Bread and butter cucumbers pickled in vinegar
placed by the sliced cob loaf ready for tea.
A vase of Queen Anne’s lace with white, creamy blossoms
dropped petals, like coffee foam, floral debris.
And two purple pumps cast aside with abandon,
rested by the sofa along with a glass
of Chablis, the glass stained with lip gloss on crystal.
A ship in a bottle - had cannons of brass.

On the desk near the window computer screen flickered
its blue mouse light flashing.  The screen saver screen
showed slide shows of Sydney and  places and people .
Departed old ghosts captured in the machine.
And one was a sailor a good looking fellow
from the age of sail – a time she’d never seen.
Was it he who set up the ship in the bottle
and polished its brass to a lustrous sheen?

Outside on the harbour were white sails a skudding
across choppy waters beneath azure sky,
dodging ferry boats plying their trade ‘cross the waters
and heard overall was the harsh seagulls cry.
And her little stone cottage there in ‘The Rocks’ Sydney,
held memories of family from long years ago,
one a boatman from the time when Sydney was settled
when convicts in chains walked the wharves down below.

When whalers – Brittania and Ocean and Speedy
were regular visitors to Sydney’s shore,
and Jervis Bay people who’d come to the settlement
were killed by some sailors in 1804.
She’d no way of knowing was her sailor one
who had taken a life of a native for sure,
but knew he had talent and was quite an artist
for inside the home was a piece of scrimshaw.
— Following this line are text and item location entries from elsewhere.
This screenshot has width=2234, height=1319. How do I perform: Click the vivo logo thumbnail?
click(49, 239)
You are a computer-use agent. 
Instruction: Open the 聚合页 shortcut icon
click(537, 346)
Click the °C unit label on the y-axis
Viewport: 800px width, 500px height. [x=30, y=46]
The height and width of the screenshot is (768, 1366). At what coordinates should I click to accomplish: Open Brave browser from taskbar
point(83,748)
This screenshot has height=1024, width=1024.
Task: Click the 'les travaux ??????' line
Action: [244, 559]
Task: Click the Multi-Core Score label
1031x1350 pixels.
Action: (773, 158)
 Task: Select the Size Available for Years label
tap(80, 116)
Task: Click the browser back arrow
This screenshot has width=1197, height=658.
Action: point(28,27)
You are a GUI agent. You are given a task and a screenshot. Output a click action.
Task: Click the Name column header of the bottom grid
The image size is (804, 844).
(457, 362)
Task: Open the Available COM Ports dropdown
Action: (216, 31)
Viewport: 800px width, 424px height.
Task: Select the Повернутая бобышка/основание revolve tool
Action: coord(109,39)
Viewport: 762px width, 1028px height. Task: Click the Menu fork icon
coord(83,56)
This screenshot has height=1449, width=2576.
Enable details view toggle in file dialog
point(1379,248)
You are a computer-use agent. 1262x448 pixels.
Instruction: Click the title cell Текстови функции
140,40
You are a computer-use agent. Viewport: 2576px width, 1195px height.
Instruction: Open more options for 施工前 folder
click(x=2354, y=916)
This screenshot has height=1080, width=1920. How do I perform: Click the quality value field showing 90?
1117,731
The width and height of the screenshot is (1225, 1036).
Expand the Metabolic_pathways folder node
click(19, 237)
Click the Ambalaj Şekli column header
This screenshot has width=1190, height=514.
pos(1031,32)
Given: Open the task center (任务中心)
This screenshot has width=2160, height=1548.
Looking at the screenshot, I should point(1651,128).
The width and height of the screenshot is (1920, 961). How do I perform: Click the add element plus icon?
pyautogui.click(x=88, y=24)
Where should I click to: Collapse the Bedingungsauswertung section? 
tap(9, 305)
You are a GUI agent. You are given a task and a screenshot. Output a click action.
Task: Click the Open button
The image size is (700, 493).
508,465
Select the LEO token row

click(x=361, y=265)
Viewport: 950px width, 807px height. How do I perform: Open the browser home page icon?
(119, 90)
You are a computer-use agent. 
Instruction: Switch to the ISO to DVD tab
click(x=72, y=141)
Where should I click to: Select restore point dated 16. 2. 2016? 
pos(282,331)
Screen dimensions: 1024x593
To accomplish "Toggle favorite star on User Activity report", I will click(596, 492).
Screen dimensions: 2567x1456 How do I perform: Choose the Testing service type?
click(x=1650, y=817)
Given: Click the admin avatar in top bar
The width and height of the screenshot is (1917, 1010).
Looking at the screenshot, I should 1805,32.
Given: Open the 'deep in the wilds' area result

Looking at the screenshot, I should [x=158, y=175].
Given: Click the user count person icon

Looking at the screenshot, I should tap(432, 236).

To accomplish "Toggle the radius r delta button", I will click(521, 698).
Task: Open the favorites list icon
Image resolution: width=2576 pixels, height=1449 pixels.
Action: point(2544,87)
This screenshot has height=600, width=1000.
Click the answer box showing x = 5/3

On cold windy nights when the halyards are slapping
the masts of moored yachts in syncopated sound
she finds herself wondering about her sailor
this relative who had sailed all the world round.
Imagines him carving the whale tooth she holds
in her hand, sees him sat by this window of glass
with its rough bumps and ridges, as he puts together,
a bottle, and ship, with bright cannons of brass.